◆ Problem: Please pick out every line below that contains the word "should" and copy each one. Case counts, so match capitalization exactly.

◆ Material:
===============
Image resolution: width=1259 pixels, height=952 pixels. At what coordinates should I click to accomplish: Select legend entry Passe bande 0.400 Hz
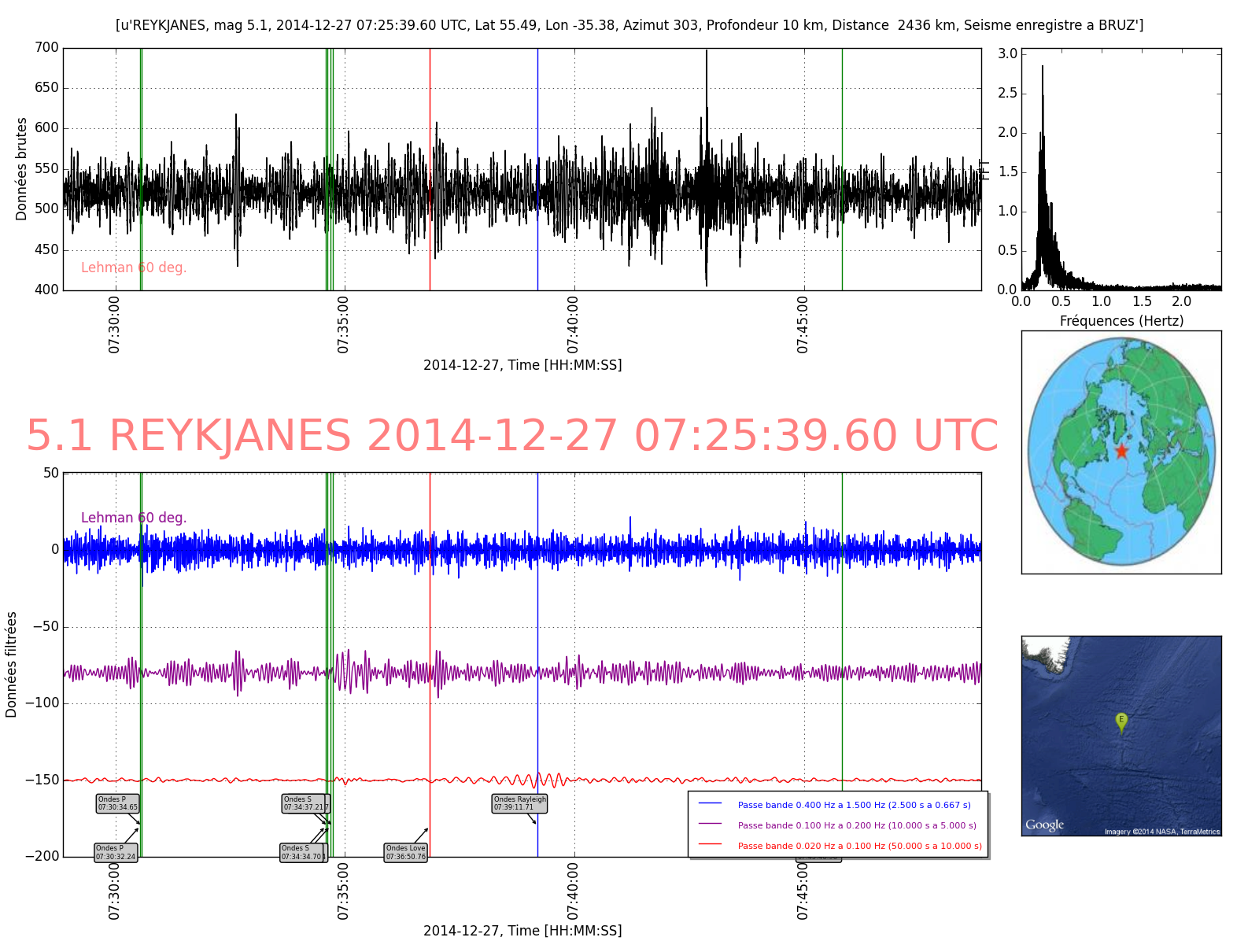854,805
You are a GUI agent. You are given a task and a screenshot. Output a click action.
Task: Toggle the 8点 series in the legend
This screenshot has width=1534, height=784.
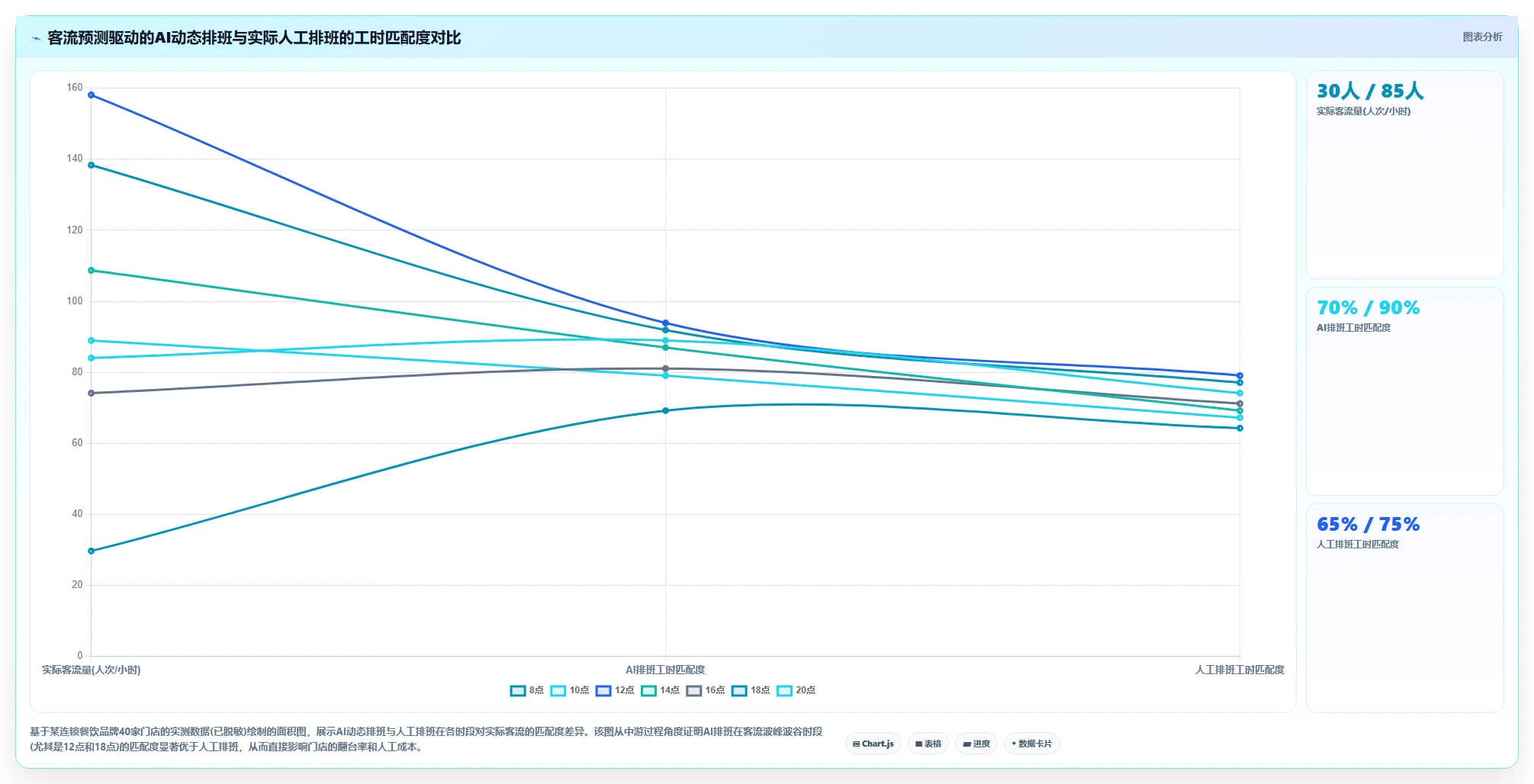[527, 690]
===============
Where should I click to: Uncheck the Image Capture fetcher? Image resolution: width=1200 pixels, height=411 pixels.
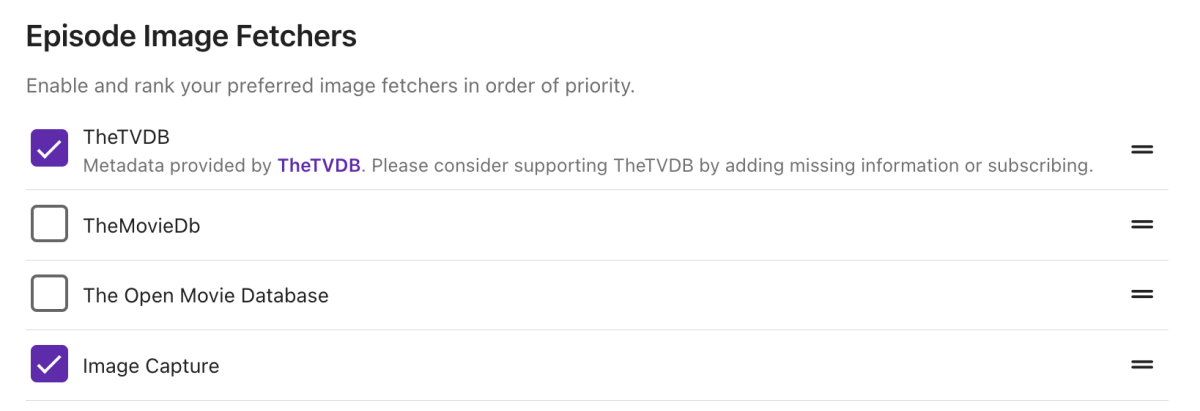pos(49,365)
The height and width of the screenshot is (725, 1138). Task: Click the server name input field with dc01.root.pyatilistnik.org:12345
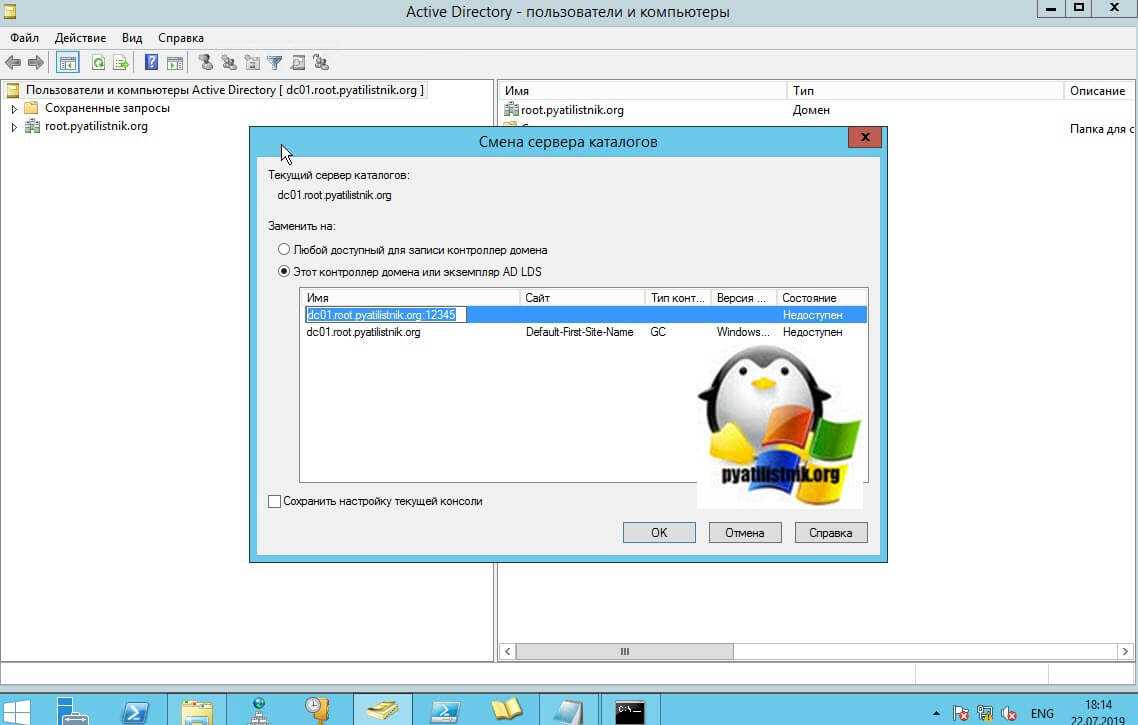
===============
◆ Response below:
Image resolution: width=1259 pixels, height=952 pixels. At what coordinates should I click to accomplish: Select legend entry Passe bande 0.400 Hz
Where should I click to: Uncheck the Image Capture fetcher? Image resolution: width=1200 pixels, height=411 pixels.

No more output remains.